Wie Yameen mit der Demokratie umspringt, zeigt die diesjährige Präsidentenwahl exemplarisch. Zweimal erklärte er den Ausnahmezustand. Nach der Ausschaltung seines Vorgängers Nasheed wurden auch die Führer der zwei anderen Oppositionsparteien verhaftet. Nicht genug damit, wurden alle Oppositionspolitiker, die im Jahr 2013 für ein Parlamentsmandat kandidiert hatten, wegen angeblicher Korruption für 2018 disqualifiziert.

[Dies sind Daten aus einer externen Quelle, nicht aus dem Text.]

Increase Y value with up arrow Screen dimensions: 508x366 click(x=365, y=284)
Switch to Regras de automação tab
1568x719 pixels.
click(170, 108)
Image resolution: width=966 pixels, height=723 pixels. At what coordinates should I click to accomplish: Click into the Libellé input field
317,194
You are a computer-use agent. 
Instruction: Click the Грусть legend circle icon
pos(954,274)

Skrupelloser Wahlverlierer
Dies zwang die drei Parteien zu einer Koalition. Mit Ibrahim Solih nominierten sie einen Politiker als Präsidentschaftskandidaten, der weitgehend unbekannt ist und als farblos gilt. Seines Sieges immer noch nicht sicher, sandte Yameen die Polizei auf die Strasse. Sie entfernte Wahlplakate und störte Wahlveranstaltungen. Stunden vor Beginn der Wahl am Sonntag besetzte sie das Hauptquartier der Opposition und beschlagnahmte Computer. Menschenrechts-Organisationen ebenso wie die EU und die USA warfen Yameen zudem vor, die Wahllisten zu manipulieren.

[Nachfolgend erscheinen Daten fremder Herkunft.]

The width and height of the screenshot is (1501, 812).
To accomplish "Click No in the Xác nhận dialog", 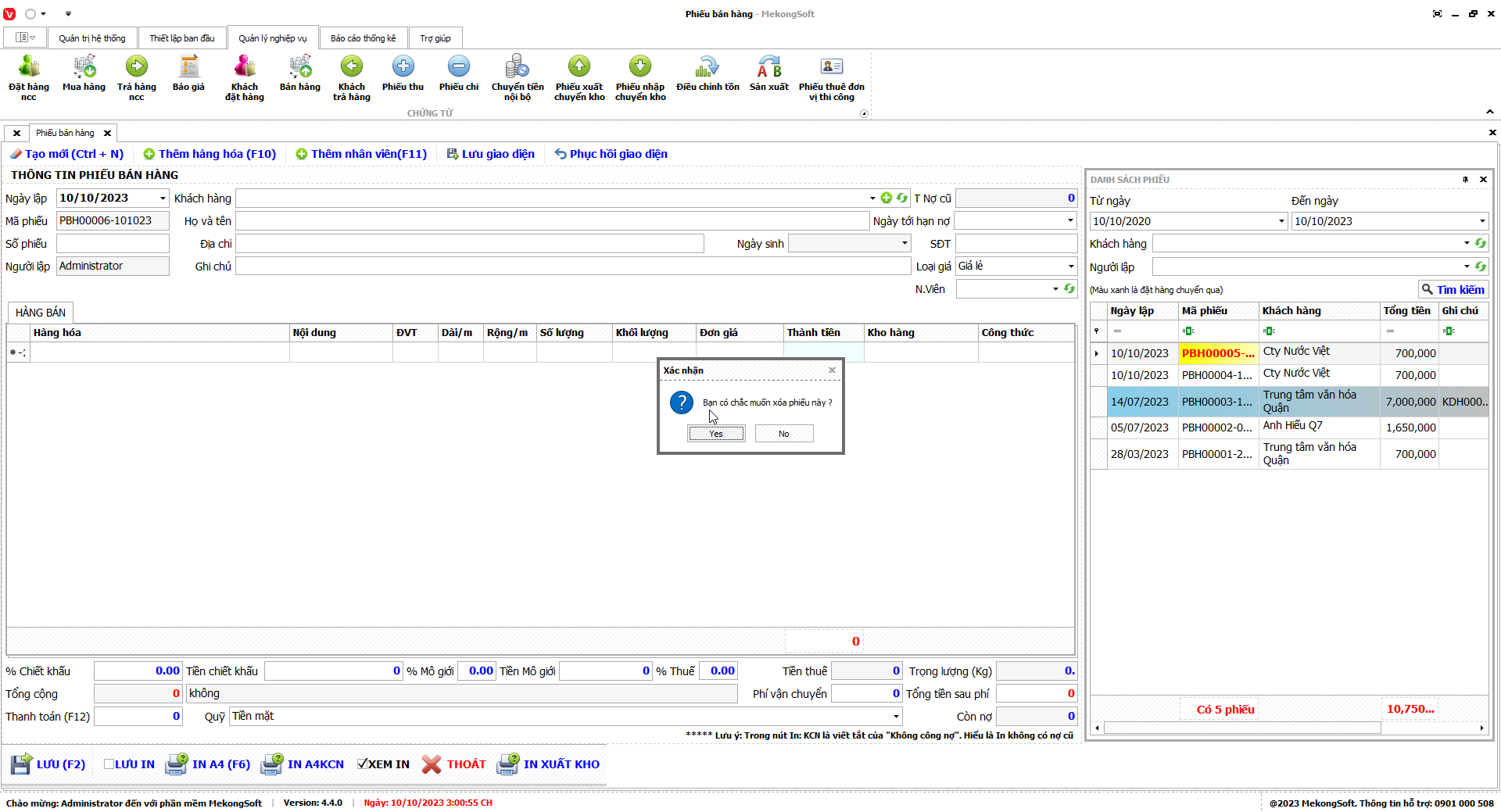I will tap(783, 434).
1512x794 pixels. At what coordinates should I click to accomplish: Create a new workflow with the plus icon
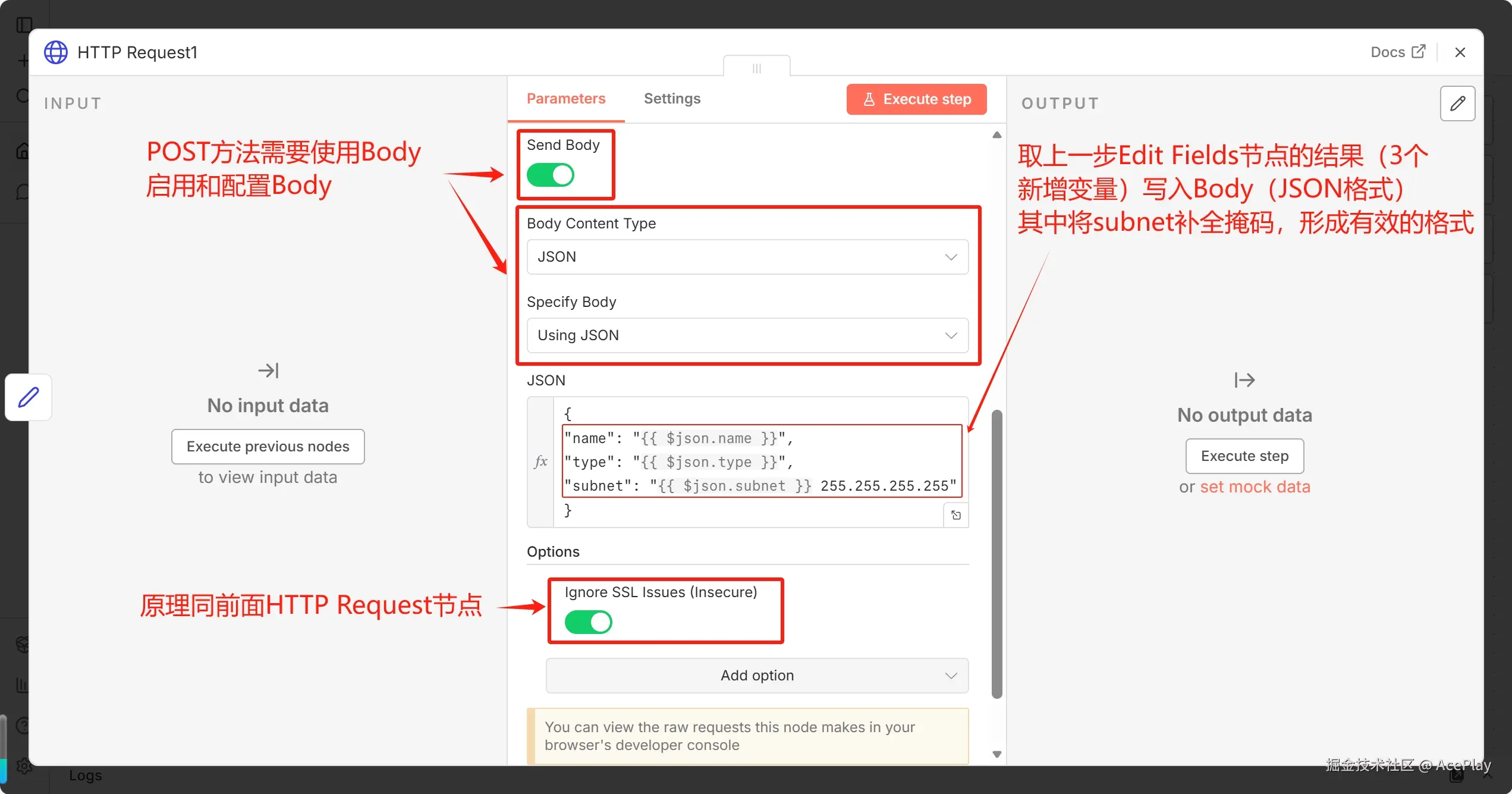click(23, 60)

In seinen Wahlkampfreden beschuldigte der Präsident seine Gegner, mit den ‚Imperialisten’ – sprich EU und USA – sowie mit Indien ein Komplott zu schmieden, das ihn stürzen sollte. Zudem hat er, mit dem Sukkurs von Saudiarabien und Pakistan, seinen islamistischen Kurs im mehrheitlich muslimischen Land verschärft. Dies gab ihm die Handhabe, liberale demokratische Positionen als anti-islamisch zu brandmarken.
Und wie in anderen Ländern gibt sich China gern dazu her, seinen Verbündeten Sanktionsdrohungen aus dem Westen vom Leib zu halten. Letztes Jahr reiste Yameen als erster maledivischer Präsident nach Beijing und unterzeichnete ein Freihandelsabkommen. Es konsolidierte Chinas Position als grösste Abnehmer maledivischer Produkte. Diese Exporte – allen voran Meerestiere – sind allerdings verschwindend klein im Vergleich zu Importen aus China.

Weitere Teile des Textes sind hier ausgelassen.